- Exercise aim: Every record here must be set down once more, precisely as it reads.

Stored data entries:
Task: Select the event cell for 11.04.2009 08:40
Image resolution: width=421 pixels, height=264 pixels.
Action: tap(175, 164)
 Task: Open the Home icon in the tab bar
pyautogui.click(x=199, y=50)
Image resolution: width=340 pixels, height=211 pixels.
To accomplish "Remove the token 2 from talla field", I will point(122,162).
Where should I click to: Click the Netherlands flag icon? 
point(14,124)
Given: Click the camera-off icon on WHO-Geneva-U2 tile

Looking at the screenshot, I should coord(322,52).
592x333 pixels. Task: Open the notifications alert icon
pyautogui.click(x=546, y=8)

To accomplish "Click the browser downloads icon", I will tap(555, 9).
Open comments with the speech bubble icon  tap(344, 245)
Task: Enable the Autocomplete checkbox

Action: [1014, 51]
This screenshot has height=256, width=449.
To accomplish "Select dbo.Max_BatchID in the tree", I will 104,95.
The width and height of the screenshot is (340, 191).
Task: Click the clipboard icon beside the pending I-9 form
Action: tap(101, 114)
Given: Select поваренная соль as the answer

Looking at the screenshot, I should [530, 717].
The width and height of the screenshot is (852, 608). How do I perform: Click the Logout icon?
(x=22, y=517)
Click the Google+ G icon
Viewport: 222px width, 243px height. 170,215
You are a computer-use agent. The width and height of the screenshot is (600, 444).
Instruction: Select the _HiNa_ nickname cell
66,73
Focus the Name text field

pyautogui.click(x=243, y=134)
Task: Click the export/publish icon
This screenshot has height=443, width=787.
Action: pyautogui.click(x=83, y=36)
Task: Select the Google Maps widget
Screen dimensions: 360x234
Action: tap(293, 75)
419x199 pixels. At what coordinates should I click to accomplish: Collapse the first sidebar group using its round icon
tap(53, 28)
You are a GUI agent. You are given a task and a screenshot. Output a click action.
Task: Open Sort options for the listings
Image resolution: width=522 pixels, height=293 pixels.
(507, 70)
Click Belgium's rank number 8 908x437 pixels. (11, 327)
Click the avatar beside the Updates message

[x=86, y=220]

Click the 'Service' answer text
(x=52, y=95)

- Your response:
Task: Select the event cell for 11.04.2009 08:40
Image resolution: width=421 pixels, height=264 pixels.
Action: tap(175, 164)
 Task: Open the Home icon in the tab bar
pyautogui.click(x=199, y=50)
Image resolution: width=340 pixels, height=211 pixels.
To accomplish "Remove the token 2 from talla field", I will point(122,162).
Where should I click to: Click the Netherlands flag icon? 
point(14,124)
Given: Click the camera-off icon on WHO-Geneva-U2 tile

Looking at the screenshot, I should coord(322,52).
592x333 pixels. Task: Open the notifications alert icon
pyautogui.click(x=546, y=8)

To accomplish "Click the browser downloads icon", I will tap(555, 9).
Open comments with the speech bubble icon  tap(344, 245)
Task: Enable the Autocomplete checkbox

Action: [1014, 51]
This screenshot has height=256, width=449.
To accomplish "Select dbo.Max_BatchID in the tree", I will 104,95.
The width and height of the screenshot is (340, 191).
Task: Click the clipboard icon beside the pending I-9 form
Action: tap(101, 114)
Given: Select поваренная соль as the answer

Looking at the screenshot, I should [530, 717].
The width and height of the screenshot is (852, 608). How do I perform: Click the Logout icon?
(x=22, y=517)
Click the Google+ G icon
Viewport: 222px width, 243px height. 170,215
You are a computer-use agent. The width and height of the screenshot is (600, 444).
Instruction: Select the _HiNa_ nickname cell
66,73
Focus the Name text field

pyautogui.click(x=243, y=134)
Task: Click the export/publish icon
This screenshot has height=443, width=787.
Action: pyautogui.click(x=83, y=36)
Task: Select the Google Maps widget
Screen dimensions: 360x234
Action: tap(293, 75)
419x199 pixels. At what coordinates should I click to accomplish: Collapse the first sidebar group using its round icon
tap(53, 28)
You are a GUI agent. You are given a task and a screenshot. Output a click action.
Task: Open Sort options for the listings
Image resolution: width=522 pixels, height=293 pixels.
(507, 70)
Click Belgium's rank number 8 908x437 pixels. (11, 327)
Click the avatar beside the Updates message

[x=86, y=220]

Click the 'Service' answer text
(x=52, y=95)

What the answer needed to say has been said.